Yeah, he hit on the old broad first.

Subsequently, when it was her turn to play, he sidled towards me, and said quietly to me, “Hey, hey, pretty lady. Your friend says you like playing with balls. Is that true?”

Hey. Hey.

Typically, this would have rendered me frozen as I had been every other time something similar has happened, but this time I felt an approximation to violence. A foreign and empowering feeling, it made me neither fear him nor ignore him. Nor did I run away. I don’t know what shifted in me, but something did. Clutching my cue – and wanting to break it over his head – I eye-balled him and never looked away as I told him, coolly and quietly,  “Yes. Yes, I do. I love it. But you will never know since you don’t have any.
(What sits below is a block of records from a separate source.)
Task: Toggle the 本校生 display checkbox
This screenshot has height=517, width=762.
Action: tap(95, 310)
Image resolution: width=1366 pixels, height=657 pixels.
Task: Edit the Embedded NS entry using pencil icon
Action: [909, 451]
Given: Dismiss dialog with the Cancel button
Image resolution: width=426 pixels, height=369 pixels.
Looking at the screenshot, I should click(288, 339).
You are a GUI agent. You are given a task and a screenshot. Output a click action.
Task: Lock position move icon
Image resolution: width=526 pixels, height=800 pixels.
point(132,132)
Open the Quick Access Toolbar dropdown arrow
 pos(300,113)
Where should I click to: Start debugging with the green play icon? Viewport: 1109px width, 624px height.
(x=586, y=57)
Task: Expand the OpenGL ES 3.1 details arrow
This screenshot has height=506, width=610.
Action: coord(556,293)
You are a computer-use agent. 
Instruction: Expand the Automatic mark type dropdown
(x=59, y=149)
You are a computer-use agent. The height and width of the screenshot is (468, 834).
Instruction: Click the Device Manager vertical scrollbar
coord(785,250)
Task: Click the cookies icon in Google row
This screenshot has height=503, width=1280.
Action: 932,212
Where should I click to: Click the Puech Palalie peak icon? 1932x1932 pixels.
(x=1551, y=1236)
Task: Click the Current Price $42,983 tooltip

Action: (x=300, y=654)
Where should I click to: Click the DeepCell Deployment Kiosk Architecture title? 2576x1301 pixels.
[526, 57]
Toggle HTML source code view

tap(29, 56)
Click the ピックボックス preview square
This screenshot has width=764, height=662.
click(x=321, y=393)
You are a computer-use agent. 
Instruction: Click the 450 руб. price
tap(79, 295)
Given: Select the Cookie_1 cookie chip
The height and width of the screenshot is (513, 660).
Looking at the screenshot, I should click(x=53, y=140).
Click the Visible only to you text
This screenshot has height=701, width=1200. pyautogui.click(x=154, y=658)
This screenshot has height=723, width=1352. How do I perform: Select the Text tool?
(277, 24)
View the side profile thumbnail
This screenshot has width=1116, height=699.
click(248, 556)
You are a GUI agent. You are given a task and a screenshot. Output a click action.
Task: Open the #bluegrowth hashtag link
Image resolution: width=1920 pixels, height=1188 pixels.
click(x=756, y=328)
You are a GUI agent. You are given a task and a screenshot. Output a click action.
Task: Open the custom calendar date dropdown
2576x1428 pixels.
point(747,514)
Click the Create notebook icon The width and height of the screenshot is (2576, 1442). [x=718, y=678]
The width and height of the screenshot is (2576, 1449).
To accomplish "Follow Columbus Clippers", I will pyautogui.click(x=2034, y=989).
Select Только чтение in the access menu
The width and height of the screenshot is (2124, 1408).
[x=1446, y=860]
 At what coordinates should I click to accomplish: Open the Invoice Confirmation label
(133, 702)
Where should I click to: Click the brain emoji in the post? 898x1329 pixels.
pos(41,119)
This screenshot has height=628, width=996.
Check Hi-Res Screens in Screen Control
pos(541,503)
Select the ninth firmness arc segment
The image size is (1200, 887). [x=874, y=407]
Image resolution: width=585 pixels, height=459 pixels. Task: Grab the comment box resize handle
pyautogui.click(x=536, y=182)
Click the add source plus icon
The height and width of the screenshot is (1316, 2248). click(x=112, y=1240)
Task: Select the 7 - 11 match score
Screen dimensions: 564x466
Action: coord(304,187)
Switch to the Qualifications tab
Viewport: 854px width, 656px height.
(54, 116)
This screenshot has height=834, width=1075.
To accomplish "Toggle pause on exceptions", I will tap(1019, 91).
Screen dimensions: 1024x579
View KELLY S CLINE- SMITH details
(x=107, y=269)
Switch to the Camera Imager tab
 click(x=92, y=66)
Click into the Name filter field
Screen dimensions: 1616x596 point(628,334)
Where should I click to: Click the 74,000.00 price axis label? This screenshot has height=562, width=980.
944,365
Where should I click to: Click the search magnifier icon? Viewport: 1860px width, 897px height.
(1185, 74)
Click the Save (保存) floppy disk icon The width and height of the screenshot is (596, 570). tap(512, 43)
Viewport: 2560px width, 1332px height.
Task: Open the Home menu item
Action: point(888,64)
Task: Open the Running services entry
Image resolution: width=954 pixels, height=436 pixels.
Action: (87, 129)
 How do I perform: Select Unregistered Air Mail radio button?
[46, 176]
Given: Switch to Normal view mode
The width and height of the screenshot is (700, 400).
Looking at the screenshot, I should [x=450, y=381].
Now get the f**k out of my space.” I almost scared myself.

Now I am no stranger to profanity – I’m Irish after all – but the words came out of me like razor blades, and before I could turn away from him, I watched him slither out the back door. Still, I felt guilty about cursing at him, about losing my cool, and – even worse – wondering if perhaps it had been the way I had smiled, the silky summer top I was wearing, the cut of my jeans, the length of my legs – if it had been my fault. Was it because I was in a bar on a Friday night without a man? He would not have said it had I been with a man, would he? Had I asked for it? Well, had I? And, if I am honest – mindful that I am middle-aged, postmenopausal and most of the time most likely invisible to men on the make – should I have been grateful for the attention? This is the maddening and shameful contradiction that sends me, recoiling and ashamed, to the disconcerting reality that I am no longer the proverbial spring-chicken, therefore, attention from a young man must mean I’ve “still got it.”  Really? Yes, really.  This confounds me and makes me want to cry.

Now what? Well, today and tomorrow, I will step out into the world, and I will dress the way I always do. I will “sparkle and enchant” the way I do and risk being called flirtatious which sometimes sounds very much like “you’re asking for it.” My daughter will continue to be good – but perhaps not as nice – to strangers, because she and I  have been altered.

Like a thief in the night, those men – and every other entitled man who has ever touched me or taunted me or told me I smell good when I’m standing next to him in line at an electronics store or called me a stuck-up bitch and told me to suck his dick because I didn’t smile back – has taken something from me, from all of us –  and we are not sure how or if or when we will get it back. Men like Harvey Weinstein know this.  What are we going to do about it?